Numerical study of flame spread in a narrow flow duct in microgravity – effects of flow confinement and radiation reflection

Abstract

A three-dimensional numerical study is performed to investigate concurrent-flow flame spread over thin solid fuels in microgravity. The model considers the burning scenarios of a recently concluded ISS microgravity experiment, Confined Combustion. Cellulose based thin samples are burned in a small flow duct. The height of the flow duct and the radiation reflectance of the duct wall are varied. Flame development and steady spread flame characteristics are compared with the experimental results at various duct heights. The numerical results demonstrate that the confinement imposed by the duct walls accelerates the flow during the combustion thermal expansion, enhancing the conductive heat transfer to the solid samples. When the duct height is below a critical height, the flow confinement limits oxygen supply to the flame, and the duct wall acts as a conductive heat sink. As a result of the interplay of these effects, the flame spread rate and pyrolysis length first increase and then decrease as the duct height decreases. Eventually, the flame fails to spread at a quenching duct height. In addition, side-leading concave (two-teeth fork shaped) flames are observed below the critical duct height.

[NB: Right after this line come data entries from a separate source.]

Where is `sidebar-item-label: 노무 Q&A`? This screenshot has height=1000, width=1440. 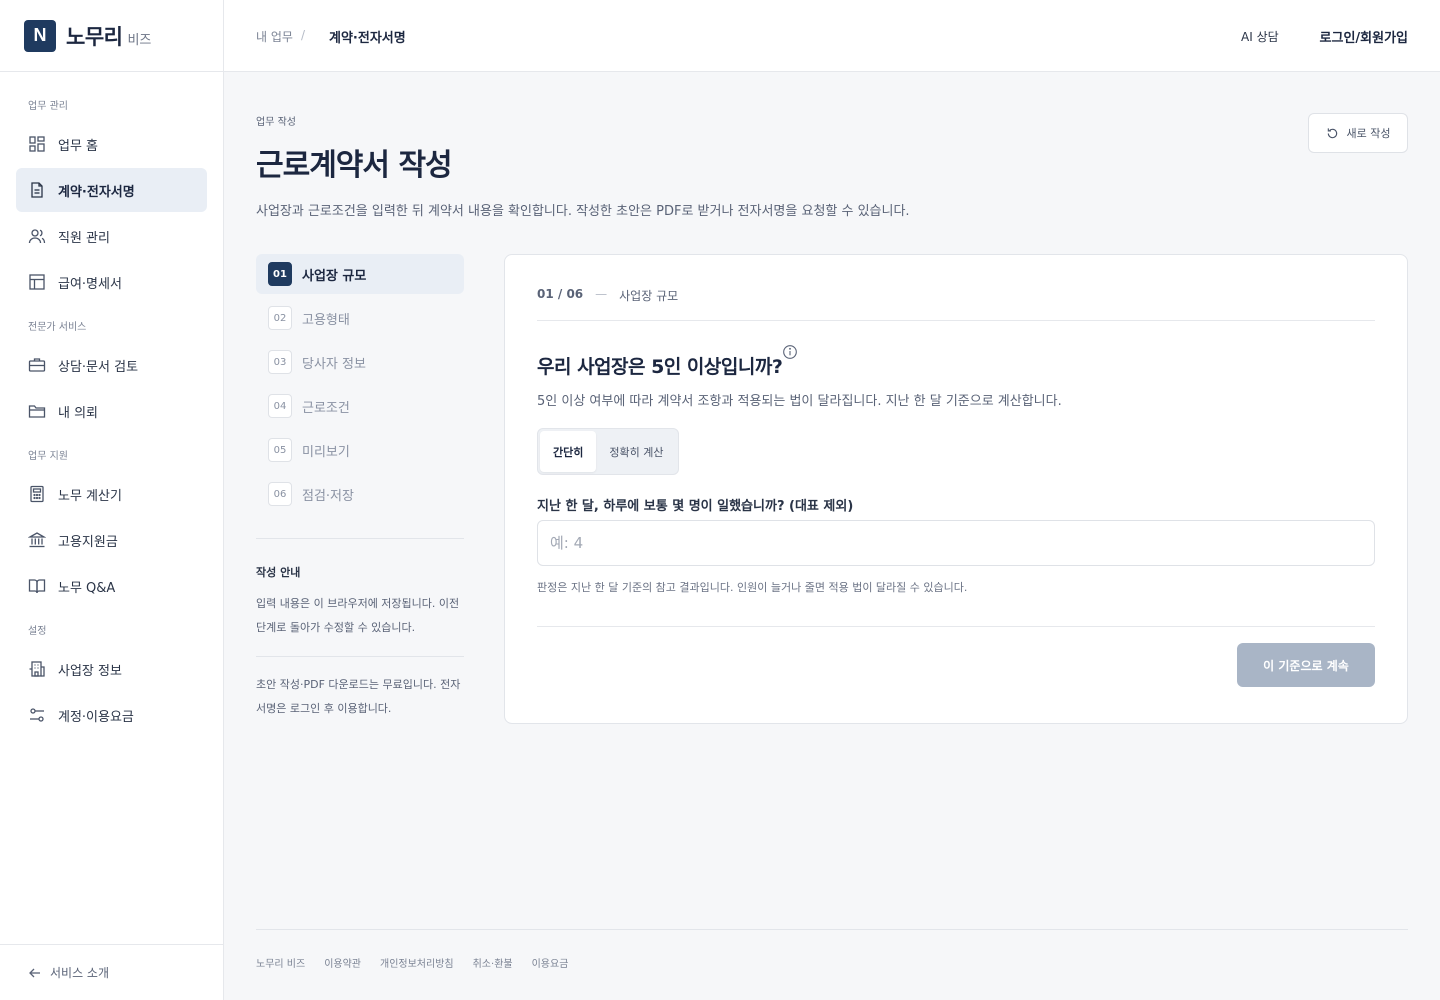 sidebar-item-label: 노무 Q&A is located at coordinates (87, 588).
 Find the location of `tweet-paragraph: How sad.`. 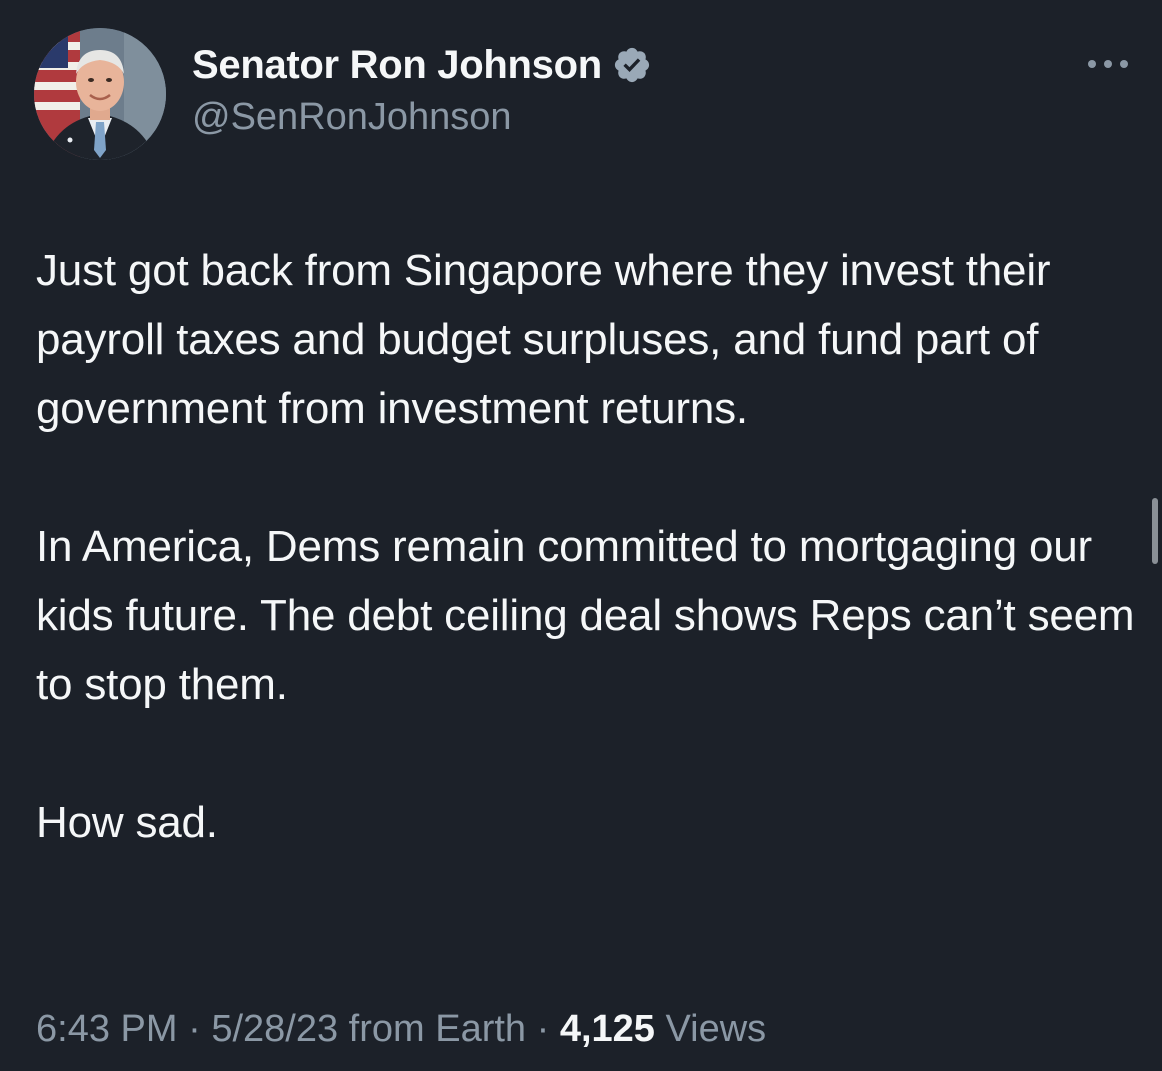

tweet-paragraph: How sad. is located at coordinates (127, 822).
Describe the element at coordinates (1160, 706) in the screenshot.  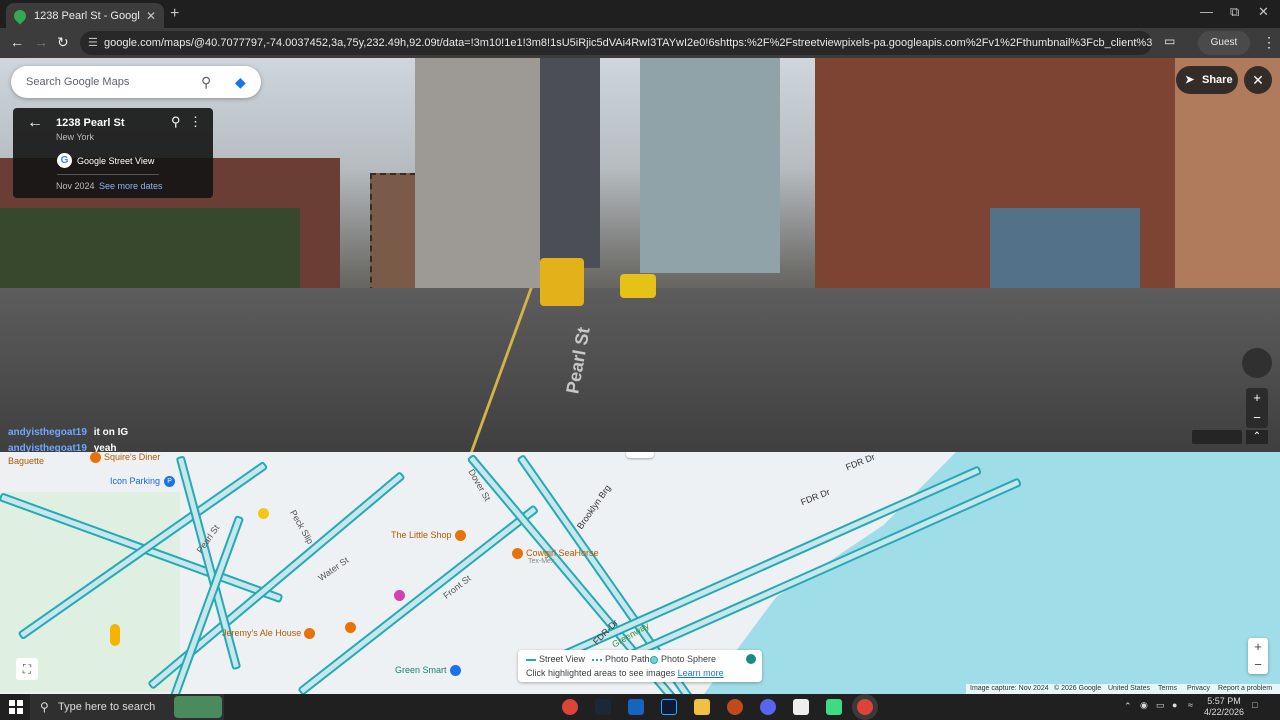
I see `tray-monitor-icon: ▭` at that location.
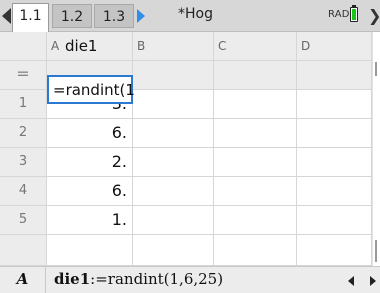 The height and width of the screenshot is (293, 380). I want to click on cell-a6, so click(90, 250).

This flame shape increases the flame surface area and facilitates oxygen transport to the combustion zone. When the duct wall reflectance varies, a higher reflectance yields a longer pyrolysis length and a faster spread rate. This is due to enhanced heat input to both the solid sample surface and the gaseous flame. This effect is most significant for medium duct heights. At large duct heights, the duct wall is far from the flame and the sample. At small duct heights, while flame spread rate increases with the wall reflectance, the pyrolysis and flame length remain similar as combustion is limited by oxygen supply.